La cantante Haila María Mompié se ha convertido en la imagen de una campaña publicitaria para la venta de automóviles Mercedes-Benz en La Habana, un anuncio que ha generado un amplio rechazo social. La promoción de vehículos de alto gama contrasta de manera abrupta con la dramática situación económica que atraviesa la isla, donde el salario mínimo estatal no alcanza para cubrir las necesidades básicas de alimentación.
En el anuncio, difundido por la empresa mixta MCV Comercial S.A., la intérprete conduce uno de los automóviles del concesionario y asegura que los precios ofrecidos son \»competitivos\» frente a la importación privada, además de ahorrar trámites burocráticos. MCV Comercial opera desde 1995 como distribuidor oficial de la marca alemana en el país y mantiene talleres en varias provincias, incluyendo Pinar del Río, Matanzas, Santa Clara y Santiago de Cuba. Sin embargo, el mensaje publicitario ha chocado frontalmente con la realidad que viven millones de cubanos a diario.
La reacción en redes sociales ha sido de indignación, con ciudadanos comunes cuestionando la pertinencia de ofertar autos de lujo en un país donde el salario mínimo ronda los 2.100 pesos cubanos, una cantidad insuficiente para adquirir alimentos básicos en los mercados agropecuarios. Los comentarios de los internautas reflejan la frustración de una población que ve cómo profesionales de la salud o maestros no logran acceder a bienes elementales, mientras se promociona un producto inalcanzable para el trabajador promedio.
El contraste de la élite frente al colapso nacional
Esta campaña publicitaria pone de manifiesto la profunda desigualdad económica que impera en la isla bajo el gobierno cubano.
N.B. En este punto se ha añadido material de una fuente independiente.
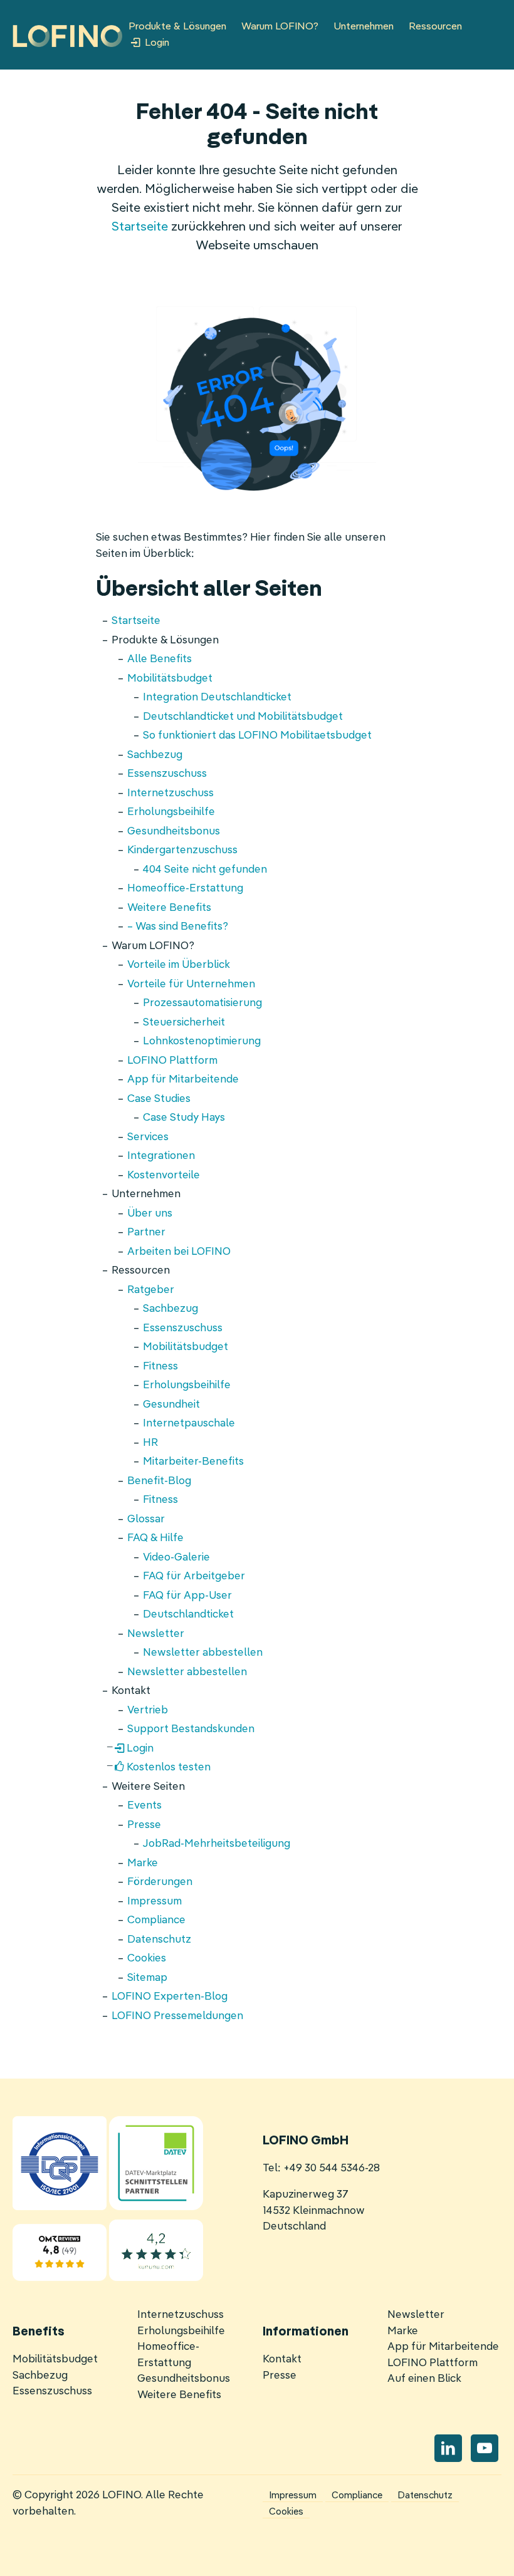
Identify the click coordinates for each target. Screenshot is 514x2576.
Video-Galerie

Mientras la población enfrenta un colapso sistémico caracterizado por hiperinflación, desabastecimiento crónico de medicinas, apagones prolongados y un éxodo migratorio sin precedentes, un sector privilegiado con acceso a divisas o vinculado al poder mantiene su capacidad de consumo. La promoción de estos vehículos no solo ilustra la brecha social, sino que subraya la incapacidad del régimen de La Habana para garantizar un nivel de vida digno para la mayoría.
La elección de Mompié como rostro de la campaña añade un elemento de tensión política. La cantante ha sido una figura recurrente en actos del oficialismo y ha expresado públicamente su apoyo a la cúpula gobernante, lo que le valió en 2019 ser declarada persona no grata en Miami. Su participación en la promoción de una marca de lujo extranjera es percibida por amplios sectores de la diáspora y la sociedad civil como una burla institucionalizada por parte de la dictadura cubana, que permite y fomenta el enriquecimiento de una élite mientras reprime y empobrece a la base social.
El episodio refleja cómo las políticas económicas del ejecutivo cubano han fragmentado a la sociedad en dos realidades paralelas: una de supervivencia y otra de privilegio. A futuro, este tipo de contradicciones públicas seguirán erosionando la ya mermada legitimidad social de las autoridades de la isla, alimentando el descontento popular y exacerbando las críticas tanto dentro como fuera del país. La incapacidad del Estado para ofrecer soluciones reales a la pobreza, combinada con la ostentación de un sector minoritario, augura un escenario de mayor tensión social en la isla.